◆ TEXT SHOWN:

+===+

# My first date experience



## luciano

I've been chatting with a few girls that I have met through a dating site where I have a profile. I made a thread in one of the other topics about of them that we had some really good and long conversations. Last night I went on my first date ever with a different girl. We met for for some pool, and grabbed a coffee afterwards. The date lasted for 3 hours. It was a really fun time, and I was able to make eye contact with her all night without effort. The only problem was the way it ended. We each had to drive and decided to meet at a predetermined location. We took her car cause she knew where the place was. At the end of the night she dropped me off at my car, and we sat there for a couple seconds. That was the only awkward silence throughout the night. So I thanked her for the great night and went to my car. It felt weird the way it ended and she felt it too. She emailed me today saying how she had a good time and would like to go out again. She mentioned this moment how I took off fast and if I am not interested I can just say no. I can't think of another way of how I should have handled it.


----------



## SADFighter

She was probably looking for a hug or a kiss! It's pretty cool that she mentioned it though. Things seem to be going well. Congrats.

+===+

◆ RECORDED INFORMATION:
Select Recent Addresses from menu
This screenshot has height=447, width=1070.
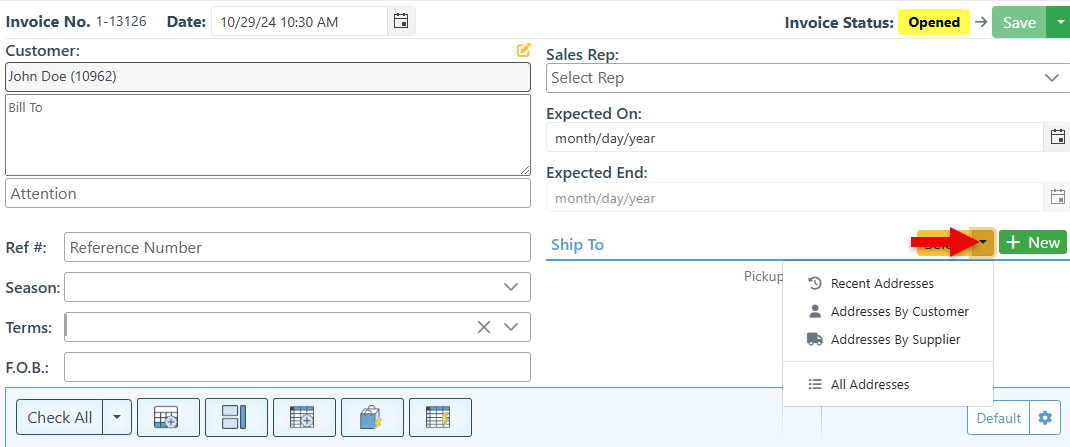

+===+

◆ TASK INSTRUCTIONS:
**A)** In the first-date thread, why did the two of them take her car to the place where they played pool? Answer in one to three sentences.
**B)** Continue the first-date thread from the point where it stops.
The material after the first-date thread is separate from it.

◆ FINAL RESULTS:
**A)** They took her car because she knew where the place was.

**B)**
----------



## millenniumman75

Luciano,

SADFighter is right. It just got awkward at the end. No big deal; she is asking for another date. Make your move, Romeo!
:boogie :boogie :boogie


----------



## luciano

thanks guys. Why is it cool that she mentioned it?


----------



## Gerard

Awesome luciano.

Good luck on the next date.

Best wishes,
Gerard


----------



## ardrum

I think it's good that she mentioned it because it suggests openness. For me at least, this makes me more comfortable. I don't like it when neither party is saying what is on their mind. In my experience, that's awkward.

I can only imagine how the awkwardness multiplies in date scenarios. 

I met up to have dinner with a girl this past summer, and it also lasted three hours with lots of good talking. It ended kind of awkwardly, as if it was a date or something. I think this is probably a fairly common experience, so I wouldn't worry too much about it.

She definitely seems interested in you, so you don't have to worry about that.


----------



## vicente

Congratulations! As a fellow male Canadian SAer I'm really proud of you



luciano said:


> She mentioned this moment how I took off fast and if I am not interested I can just say no.


Based on this I think she is interested in you.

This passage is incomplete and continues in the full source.